(Items on locating words and elements)
----
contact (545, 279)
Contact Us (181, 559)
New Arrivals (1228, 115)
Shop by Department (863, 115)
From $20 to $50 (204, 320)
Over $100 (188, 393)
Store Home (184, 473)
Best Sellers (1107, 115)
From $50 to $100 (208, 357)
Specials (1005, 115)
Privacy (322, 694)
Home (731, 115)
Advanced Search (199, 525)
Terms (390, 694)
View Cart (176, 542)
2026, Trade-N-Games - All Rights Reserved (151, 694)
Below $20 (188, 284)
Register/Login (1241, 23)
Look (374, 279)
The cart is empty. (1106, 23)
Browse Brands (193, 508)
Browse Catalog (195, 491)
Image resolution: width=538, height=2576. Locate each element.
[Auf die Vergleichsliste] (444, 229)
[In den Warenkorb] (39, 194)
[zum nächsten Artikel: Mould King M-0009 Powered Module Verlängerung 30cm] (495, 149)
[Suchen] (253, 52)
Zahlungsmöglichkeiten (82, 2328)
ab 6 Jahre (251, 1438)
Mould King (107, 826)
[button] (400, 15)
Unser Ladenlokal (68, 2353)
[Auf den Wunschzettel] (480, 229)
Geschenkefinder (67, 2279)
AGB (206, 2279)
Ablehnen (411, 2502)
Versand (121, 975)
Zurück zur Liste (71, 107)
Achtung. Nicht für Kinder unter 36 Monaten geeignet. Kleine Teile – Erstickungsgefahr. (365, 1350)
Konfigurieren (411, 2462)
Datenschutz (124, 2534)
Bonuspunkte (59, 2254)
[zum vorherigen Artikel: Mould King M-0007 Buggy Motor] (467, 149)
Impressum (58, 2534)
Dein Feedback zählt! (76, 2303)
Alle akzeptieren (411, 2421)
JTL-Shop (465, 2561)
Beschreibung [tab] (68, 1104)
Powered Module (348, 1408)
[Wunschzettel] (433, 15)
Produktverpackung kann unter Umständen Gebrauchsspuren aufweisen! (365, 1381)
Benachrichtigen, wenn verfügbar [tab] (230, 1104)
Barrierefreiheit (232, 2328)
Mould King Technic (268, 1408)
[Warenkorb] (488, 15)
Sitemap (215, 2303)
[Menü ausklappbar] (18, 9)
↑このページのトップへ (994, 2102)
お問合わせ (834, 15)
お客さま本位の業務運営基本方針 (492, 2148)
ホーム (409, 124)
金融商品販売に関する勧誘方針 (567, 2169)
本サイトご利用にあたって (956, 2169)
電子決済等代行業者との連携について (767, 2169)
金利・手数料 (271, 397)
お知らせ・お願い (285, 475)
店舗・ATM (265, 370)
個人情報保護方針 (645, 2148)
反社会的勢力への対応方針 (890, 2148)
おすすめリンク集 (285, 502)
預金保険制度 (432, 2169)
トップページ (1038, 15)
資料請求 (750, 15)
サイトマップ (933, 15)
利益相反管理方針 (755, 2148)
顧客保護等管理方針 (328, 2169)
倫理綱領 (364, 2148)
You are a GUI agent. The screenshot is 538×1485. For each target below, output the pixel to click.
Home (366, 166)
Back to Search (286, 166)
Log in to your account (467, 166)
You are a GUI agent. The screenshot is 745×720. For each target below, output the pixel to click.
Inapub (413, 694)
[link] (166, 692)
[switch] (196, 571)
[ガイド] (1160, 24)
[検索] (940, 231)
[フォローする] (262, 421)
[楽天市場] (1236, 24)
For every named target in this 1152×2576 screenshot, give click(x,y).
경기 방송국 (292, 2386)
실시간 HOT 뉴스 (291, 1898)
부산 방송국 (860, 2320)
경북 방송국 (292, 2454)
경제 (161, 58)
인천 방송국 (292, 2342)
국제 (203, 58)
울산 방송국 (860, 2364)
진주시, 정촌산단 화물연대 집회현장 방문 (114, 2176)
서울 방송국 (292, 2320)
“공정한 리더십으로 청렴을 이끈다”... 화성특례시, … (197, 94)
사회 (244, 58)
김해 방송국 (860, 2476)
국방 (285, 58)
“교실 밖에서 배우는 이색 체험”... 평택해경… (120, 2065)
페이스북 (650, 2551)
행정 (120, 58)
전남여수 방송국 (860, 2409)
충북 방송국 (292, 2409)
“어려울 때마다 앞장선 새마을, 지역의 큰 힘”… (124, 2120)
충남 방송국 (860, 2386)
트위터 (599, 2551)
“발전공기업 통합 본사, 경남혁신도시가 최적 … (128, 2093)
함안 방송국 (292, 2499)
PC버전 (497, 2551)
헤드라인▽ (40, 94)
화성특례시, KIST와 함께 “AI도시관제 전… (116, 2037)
----
■ **Task directions**:
Retype every item above word for word, keeping each line and its coordinates unchanged.

■ **Right answer**:
contact (545, 279)
Contact Us (181, 559)
New Arrivals (1228, 115)
Shop by Department (863, 115)
From $20 to $50 (204, 320)
Over $100 (188, 393)
Store Home (184, 473)
Best Sellers (1107, 115)
From $50 to $100 (208, 357)
Specials (1005, 115)
Privacy (322, 694)
Home (731, 115)
Advanced Search (199, 525)
Terms (390, 694)
View Cart (176, 542)
2026, Trade-N-Games - All Rights Reserved (151, 694)
Below $20 (188, 284)
Register/Login (1241, 23)
Look (374, 279)
The cart is empty. (1106, 23)
Browse Brands (193, 508)
Browse Catalog (195, 491)
Image resolution: width=538, height=2576. Locate each element.
[Auf die Vergleichsliste] (444, 229)
[In den Warenkorb] (39, 194)
[zum nächsten Artikel: Mould King M-0009 Powered Module Verlängerung 30cm] (495, 149)
[Suchen] (253, 52)
Zahlungsmöglichkeiten (82, 2328)
ab 6 Jahre (251, 1438)
Mould King (107, 826)
[button] (400, 15)
Unser Ladenlokal (68, 2353)
[Auf den Wunschzettel] (480, 229)
Geschenkefinder (67, 2279)
AGB (206, 2279)
Ablehnen (411, 2502)
Versand (121, 975)
Zurück zur Liste (71, 107)
Achtung. Nicht für Kinder unter 36 Monaten geeignet. Kleine Teile – Erstickungsgefahr. (365, 1350)
Konfigurieren (411, 2462)
Datenschutz (124, 2534)
Bonuspunkte (59, 2254)
[zum vorherigen Artikel: Mould King M-0007 Buggy Motor] (467, 149)
Impressum (58, 2534)
Dein Feedback zählt! (76, 2303)
Alle akzeptieren (411, 2421)
JTL-Shop (465, 2561)
Beschreibung [tab] (68, 1104)
Powered Module (348, 1408)
[Wunschzettel] (433, 15)
Produktverpackung kann unter Umständen Gebrauchsspuren aufweisen! (365, 1381)
Benachrichtigen, wenn verfügbar [tab] (230, 1104)
Barrierefreiheit (232, 2328)
Mould King Technic (268, 1408)
[Warenkorb] (488, 15)
Sitemap (215, 2303)
[Menü ausklappbar] (18, 9)
↑このページのトップへ (994, 2102)
お問合わせ (834, 15)
お客さま本位の業務運営基本方針 (492, 2148)
ホーム (409, 124)
金融商品販売に関する勧誘方針 (567, 2169)
本サイトご利用にあたって (956, 2169)
電子決済等代行業者との連携について (767, 2169)
金利・手数料 (271, 397)
お知らせ・お願い (285, 475)
店舗・ATM (265, 370)
個人情報保護方針 (645, 2148)
反社会的勢力への対応方針 (890, 2148)
おすすめリンク集 (285, 502)
預金保険制度 (432, 2169)
トップページ (1038, 15)
資料請求 (750, 15)
サイトマップ (933, 15)
利益相反管理方針 (755, 2148)
顧客保護等管理方針 (328, 2169)
倫理綱領 (364, 2148)
You are a GUI agent. The screenshot is 538×1485. For each target below, output the pixel to click.
Home (366, 166)
Back to Search (286, 166)
Log in to your account (467, 166)
You are a GUI agent. The screenshot is 745×720. For each target below, output the pixel to click.
Inapub (413, 694)
[link] (166, 692)
[switch] (196, 571)
[ガイド] (1160, 24)
[検索] (940, 231)
[フォローする] (262, 421)
[楽天市場] (1236, 24)
For every named target in this 1152×2576 screenshot, give click(x,y).
경기 방송국 (292, 2386)
실시간 HOT 뉴스 (291, 1898)
부산 방송국 (860, 2320)
경북 방송국 (292, 2454)
경제 (161, 58)
인천 방송국 (292, 2342)
국제 (203, 58)
울산 방송국 (860, 2364)
진주시, 정촌산단 화물연대 집회현장 방문 (114, 2176)
서울 방송국 (292, 2320)
“공정한 리더십으로 청렴을 이끈다”... 화성특례시, … (197, 94)
사회 (244, 58)
김해 방송국 (860, 2476)
국방 (285, 58)
“교실 밖에서 배우는 이색 체험”... 평택해경… (120, 2065)
페이스북 (650, 2551)
행정 (120, 58)
전남여수 방송국 (860, 2409)
충북 방송국 (292, 2409)
“어려울 때마다 앞장선 새마을, 지역의 큰 힘”… (124, 2120)
충남 방송국 (860, 2386)
트위터 (599, 2551)
“발전공기업 통합 본사, 경남혁신도시가 최적 … (128, 2093)
함안 방송국 (292, 2499)
PC버전 (497, 2551)
헤드라인▽ (40, 94)
화성특례시, KIST와 함께 “AI도시관제 전… (116, 2037)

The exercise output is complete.